**What you are asked to do:**
After locating the line with "Viewport: 496px width, 1500px height.", reproduce that line and every one following it exactly, up to the end of the entries.

**Stored records:**

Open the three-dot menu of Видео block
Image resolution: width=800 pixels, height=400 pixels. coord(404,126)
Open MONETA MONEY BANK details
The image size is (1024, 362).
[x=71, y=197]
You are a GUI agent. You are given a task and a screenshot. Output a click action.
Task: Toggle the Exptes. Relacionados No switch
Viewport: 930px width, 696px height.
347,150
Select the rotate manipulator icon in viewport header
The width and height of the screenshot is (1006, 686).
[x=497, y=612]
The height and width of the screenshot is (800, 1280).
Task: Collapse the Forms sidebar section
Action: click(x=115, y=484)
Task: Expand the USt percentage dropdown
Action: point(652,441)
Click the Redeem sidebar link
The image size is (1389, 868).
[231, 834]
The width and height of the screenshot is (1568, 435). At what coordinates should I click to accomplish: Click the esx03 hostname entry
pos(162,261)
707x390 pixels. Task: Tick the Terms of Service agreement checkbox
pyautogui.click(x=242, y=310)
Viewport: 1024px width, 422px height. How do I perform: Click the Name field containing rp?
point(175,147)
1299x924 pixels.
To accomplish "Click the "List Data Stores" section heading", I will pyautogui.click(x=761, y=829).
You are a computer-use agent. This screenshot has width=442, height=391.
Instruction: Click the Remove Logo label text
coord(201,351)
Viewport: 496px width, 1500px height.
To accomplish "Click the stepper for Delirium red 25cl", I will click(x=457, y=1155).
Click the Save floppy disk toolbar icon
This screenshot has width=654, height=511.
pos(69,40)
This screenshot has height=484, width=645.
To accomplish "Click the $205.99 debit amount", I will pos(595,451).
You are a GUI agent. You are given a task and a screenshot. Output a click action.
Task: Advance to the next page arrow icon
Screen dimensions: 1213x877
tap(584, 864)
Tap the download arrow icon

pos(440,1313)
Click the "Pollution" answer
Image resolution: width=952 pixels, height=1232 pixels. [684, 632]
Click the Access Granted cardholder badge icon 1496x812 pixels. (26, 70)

**Task result:**
Viewport: 496px width, 1500px height.
To accomplish "Click the stepper for Delirium red 25cl", I will click(x=457, y=1155).
Click the Save floppy disk toolbar icon
This screenshot has width=654, height=511.
pos(69,40)
This screenshot has height=484, width=645.
To accomplish "Click the $205.99 debit amount", I will pos(595,451).
You are a GUI agent. You are given a task and a screenshot. Output a click action.
Task: Advance to the next page arrow icon
Screen dimensions: 1213x877
tap(584, 864)
Tap the download arrow icon

pos(440,1313)
Click the "Pollution" answer
Image resolution: width=952 pixels, height=1232 pixels. [684, 632]
Click the Access Granted cardholder badge icon 1496x812 pixels. (26, 70)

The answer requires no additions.